» **Saved data entries**:

------------------------------------------------------------

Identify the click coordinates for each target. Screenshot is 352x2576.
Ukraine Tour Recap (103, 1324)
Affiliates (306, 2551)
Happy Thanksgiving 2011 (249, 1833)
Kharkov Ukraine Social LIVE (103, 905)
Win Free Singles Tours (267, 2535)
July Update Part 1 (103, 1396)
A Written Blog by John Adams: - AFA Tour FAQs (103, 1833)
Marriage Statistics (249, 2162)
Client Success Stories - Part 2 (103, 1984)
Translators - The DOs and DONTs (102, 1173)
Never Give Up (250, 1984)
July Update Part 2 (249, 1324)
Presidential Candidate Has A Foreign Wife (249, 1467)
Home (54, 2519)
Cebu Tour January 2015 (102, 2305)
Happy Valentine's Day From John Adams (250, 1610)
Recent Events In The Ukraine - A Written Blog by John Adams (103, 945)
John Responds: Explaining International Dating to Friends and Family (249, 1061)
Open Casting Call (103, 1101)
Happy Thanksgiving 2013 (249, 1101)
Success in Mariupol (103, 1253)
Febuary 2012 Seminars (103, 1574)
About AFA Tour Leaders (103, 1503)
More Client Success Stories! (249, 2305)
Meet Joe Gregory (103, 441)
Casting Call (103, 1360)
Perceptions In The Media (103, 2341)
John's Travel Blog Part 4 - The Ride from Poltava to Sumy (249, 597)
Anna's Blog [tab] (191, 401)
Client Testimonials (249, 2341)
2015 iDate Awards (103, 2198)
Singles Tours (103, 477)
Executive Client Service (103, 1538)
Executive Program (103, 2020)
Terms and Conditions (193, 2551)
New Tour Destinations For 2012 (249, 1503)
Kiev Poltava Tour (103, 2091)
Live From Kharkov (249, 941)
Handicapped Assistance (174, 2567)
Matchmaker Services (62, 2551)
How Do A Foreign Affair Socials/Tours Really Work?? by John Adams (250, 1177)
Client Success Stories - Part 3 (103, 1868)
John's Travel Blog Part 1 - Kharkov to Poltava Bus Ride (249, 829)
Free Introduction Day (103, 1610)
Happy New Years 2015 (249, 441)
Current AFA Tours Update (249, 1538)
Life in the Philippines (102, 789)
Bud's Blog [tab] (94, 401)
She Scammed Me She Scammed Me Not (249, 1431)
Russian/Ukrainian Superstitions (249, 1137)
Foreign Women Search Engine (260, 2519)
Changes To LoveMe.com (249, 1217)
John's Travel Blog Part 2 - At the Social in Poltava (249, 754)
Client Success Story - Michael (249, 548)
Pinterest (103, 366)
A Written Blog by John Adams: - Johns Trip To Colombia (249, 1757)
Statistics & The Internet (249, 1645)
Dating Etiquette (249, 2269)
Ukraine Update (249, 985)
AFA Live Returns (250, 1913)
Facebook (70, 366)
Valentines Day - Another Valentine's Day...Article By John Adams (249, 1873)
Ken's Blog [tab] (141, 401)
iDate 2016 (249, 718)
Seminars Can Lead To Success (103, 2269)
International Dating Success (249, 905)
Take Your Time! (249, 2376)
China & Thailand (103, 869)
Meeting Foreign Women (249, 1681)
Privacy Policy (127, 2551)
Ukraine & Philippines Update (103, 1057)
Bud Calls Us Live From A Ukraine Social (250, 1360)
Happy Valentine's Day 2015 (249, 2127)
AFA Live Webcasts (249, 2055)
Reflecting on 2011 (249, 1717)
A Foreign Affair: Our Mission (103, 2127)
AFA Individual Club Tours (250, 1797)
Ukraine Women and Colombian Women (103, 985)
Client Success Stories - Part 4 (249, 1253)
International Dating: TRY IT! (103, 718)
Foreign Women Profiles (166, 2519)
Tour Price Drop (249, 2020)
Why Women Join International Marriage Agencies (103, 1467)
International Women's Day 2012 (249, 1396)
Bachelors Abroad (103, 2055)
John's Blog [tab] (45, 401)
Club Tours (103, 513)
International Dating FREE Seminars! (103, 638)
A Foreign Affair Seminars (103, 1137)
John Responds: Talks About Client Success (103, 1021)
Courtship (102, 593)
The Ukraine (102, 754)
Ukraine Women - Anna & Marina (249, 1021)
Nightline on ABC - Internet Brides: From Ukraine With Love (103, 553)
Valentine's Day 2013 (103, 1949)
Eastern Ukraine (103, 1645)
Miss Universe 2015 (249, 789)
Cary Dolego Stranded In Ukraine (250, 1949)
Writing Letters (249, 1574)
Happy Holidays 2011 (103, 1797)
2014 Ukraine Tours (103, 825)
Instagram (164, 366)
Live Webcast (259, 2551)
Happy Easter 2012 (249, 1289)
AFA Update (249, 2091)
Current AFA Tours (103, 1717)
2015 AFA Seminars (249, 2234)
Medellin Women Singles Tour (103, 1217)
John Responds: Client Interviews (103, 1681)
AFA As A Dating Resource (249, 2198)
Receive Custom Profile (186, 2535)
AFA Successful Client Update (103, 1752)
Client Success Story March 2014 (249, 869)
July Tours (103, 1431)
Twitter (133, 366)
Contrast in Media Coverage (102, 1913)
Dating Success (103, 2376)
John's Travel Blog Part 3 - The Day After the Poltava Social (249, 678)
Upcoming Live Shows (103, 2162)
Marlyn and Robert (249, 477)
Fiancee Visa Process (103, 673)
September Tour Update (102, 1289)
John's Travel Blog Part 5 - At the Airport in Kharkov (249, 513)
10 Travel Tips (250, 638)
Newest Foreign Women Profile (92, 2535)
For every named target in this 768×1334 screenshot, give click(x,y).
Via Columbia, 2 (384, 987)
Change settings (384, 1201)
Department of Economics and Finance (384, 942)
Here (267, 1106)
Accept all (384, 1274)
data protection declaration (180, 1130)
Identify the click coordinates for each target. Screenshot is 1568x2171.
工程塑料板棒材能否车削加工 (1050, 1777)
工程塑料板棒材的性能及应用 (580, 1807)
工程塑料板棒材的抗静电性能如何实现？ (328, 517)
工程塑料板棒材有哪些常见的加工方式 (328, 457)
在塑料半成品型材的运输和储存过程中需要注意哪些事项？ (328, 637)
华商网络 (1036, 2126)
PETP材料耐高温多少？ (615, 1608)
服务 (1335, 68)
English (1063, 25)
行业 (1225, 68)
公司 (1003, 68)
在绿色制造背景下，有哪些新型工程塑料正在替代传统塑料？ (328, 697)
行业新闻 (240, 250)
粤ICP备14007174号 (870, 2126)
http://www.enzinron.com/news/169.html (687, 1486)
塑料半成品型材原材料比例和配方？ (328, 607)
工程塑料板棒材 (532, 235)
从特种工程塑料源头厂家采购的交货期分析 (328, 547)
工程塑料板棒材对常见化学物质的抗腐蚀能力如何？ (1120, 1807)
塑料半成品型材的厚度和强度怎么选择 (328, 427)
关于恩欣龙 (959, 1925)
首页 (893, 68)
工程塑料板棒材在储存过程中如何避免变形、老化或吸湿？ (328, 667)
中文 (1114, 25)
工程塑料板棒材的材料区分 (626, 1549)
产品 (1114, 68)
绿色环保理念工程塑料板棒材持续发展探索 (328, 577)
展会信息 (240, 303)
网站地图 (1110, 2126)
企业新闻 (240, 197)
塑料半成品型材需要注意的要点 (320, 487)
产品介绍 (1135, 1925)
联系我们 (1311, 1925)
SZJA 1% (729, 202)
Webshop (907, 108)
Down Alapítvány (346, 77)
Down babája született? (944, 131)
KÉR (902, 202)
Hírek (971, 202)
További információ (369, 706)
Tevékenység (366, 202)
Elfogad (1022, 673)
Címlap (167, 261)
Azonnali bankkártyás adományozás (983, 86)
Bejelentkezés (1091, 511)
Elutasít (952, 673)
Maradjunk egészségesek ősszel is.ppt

------------------------------------------------------------

Shift the click coordinates by adding 7 to both numbers. Rewrite everything from the line containing "Miss Universe 2015 (249, 789)" down to and including the line containing "Newest Foreign Women Profile (92, 2535)", keeping each line's text unchanged.

Miss Universe 2015 (256, 796)
Cary Dolego Stranded In Ukraine (257, 1956)
Writing Letters (256, 1581)
Happy Holidays 2011 (110, 1804)
2014 Ukraine Tours (110, 832)
Instagram (171, 373)
Live Webcast (266, 2558)
Happy Easter 2012 (256, 1296)
AFA Update (256, 2098)
Current AFA Tours (110, 1724)
2015 AFA Seminars (256, 2241)
Medellin Women Singles Tour (110, 1224)
John Responds: Client Interviews (110, 1688)
AFA As A Dating Resource (256, 2205)
Receive Custom Profile (193, 2542)
AFA Successful Client Update (110, 1759)
Client Success Story March 2014 (256, 876)
July Tours (110, 1438)
Twitter (140, 373)
Contrast in Media Coverage (109, 1920)
Dating Success (110, 2383)
John's Travel Blog Part 3 - The Day After the Poltava Social (256, 685)
Upcoming Live Shows (110, 2169)
Marlyn and Robert (256, 484)
Fiancee Visa Process (110, 680)
September Tour Update (109, 1296)
John's Travel Blog Part 5 - At the Airport in Kharkov (256, 520)
10 Travel Tips (257, 645)
Newest Foreign Women Profile (99, 2542)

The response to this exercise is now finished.